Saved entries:
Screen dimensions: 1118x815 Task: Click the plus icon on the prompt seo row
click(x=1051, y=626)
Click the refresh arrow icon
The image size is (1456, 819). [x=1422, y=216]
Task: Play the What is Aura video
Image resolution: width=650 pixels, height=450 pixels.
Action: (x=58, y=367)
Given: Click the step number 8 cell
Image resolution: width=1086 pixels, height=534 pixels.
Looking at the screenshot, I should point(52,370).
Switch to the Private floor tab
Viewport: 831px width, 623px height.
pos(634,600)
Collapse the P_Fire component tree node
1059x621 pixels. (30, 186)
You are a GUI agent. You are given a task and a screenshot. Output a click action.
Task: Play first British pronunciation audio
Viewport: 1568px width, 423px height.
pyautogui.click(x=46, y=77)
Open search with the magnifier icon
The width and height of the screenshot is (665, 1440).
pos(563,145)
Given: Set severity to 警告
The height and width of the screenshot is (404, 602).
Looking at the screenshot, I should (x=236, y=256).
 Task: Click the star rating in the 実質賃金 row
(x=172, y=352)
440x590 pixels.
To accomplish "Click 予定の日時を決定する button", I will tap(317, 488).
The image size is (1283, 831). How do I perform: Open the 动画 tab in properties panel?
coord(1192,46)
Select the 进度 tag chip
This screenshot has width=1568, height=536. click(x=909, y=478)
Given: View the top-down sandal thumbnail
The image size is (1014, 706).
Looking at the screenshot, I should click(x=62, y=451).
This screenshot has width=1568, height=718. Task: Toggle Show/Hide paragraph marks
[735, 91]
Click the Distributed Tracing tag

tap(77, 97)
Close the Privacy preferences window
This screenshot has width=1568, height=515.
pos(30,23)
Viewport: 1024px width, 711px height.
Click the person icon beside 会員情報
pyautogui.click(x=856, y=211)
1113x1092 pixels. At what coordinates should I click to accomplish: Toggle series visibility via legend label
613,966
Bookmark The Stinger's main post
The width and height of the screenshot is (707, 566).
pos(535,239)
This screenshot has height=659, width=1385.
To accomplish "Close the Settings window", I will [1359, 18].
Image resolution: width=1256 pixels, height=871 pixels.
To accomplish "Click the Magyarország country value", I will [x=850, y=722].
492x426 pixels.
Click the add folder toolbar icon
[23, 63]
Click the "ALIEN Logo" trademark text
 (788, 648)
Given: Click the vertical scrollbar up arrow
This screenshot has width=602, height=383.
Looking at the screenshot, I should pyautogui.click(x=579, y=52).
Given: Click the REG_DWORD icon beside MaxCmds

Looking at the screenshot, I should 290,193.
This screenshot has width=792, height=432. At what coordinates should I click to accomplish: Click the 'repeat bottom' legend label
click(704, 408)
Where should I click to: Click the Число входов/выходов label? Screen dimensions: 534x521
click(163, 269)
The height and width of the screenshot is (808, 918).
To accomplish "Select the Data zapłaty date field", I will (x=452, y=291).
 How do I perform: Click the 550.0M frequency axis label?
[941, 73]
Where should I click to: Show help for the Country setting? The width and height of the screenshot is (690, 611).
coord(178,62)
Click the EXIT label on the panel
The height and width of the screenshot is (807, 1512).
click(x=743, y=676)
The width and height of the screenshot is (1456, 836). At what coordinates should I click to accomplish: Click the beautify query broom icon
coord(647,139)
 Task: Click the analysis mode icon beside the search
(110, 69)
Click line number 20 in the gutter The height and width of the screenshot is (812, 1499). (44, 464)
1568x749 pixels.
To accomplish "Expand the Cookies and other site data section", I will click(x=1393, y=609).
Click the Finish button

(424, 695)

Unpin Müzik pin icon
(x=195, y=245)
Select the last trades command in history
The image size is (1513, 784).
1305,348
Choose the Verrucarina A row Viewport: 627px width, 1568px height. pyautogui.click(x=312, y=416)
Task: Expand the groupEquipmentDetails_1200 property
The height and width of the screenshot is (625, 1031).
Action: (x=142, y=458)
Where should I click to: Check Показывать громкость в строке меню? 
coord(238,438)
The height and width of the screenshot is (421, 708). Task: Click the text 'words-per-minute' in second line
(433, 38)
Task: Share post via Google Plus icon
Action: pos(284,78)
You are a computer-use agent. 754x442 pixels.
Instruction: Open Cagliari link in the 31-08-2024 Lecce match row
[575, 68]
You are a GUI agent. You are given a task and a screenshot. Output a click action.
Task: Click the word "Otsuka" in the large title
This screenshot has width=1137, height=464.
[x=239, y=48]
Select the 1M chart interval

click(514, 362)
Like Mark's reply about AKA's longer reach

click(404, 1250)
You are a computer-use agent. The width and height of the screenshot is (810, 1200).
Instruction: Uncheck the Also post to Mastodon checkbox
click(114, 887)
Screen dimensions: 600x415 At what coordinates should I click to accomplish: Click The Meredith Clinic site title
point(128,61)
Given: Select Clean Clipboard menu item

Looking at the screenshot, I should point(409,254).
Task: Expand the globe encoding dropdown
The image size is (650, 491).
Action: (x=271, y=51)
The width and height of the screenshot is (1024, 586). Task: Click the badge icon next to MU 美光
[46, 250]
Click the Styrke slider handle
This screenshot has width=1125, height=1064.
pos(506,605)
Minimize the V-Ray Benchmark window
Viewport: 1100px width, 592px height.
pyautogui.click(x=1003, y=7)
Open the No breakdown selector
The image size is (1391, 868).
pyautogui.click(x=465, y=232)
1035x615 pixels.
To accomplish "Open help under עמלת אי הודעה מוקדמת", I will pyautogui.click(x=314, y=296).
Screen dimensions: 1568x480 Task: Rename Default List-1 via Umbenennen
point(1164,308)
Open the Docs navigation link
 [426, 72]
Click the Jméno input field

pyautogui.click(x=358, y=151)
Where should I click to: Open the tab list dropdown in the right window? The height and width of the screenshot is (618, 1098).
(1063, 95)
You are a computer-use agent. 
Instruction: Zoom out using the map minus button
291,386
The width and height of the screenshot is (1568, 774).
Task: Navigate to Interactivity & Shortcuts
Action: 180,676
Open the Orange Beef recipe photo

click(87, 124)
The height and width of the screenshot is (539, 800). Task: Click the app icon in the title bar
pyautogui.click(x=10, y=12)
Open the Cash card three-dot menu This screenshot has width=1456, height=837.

-- Required work --
Only the lines of the data holding the string "number" are wanted; copy each of them.

-- Result below --
Given: Click the step number 8 cell
Click line number 20 in the gutter The height and width of the screenshot is (812, 1499). (44, 464)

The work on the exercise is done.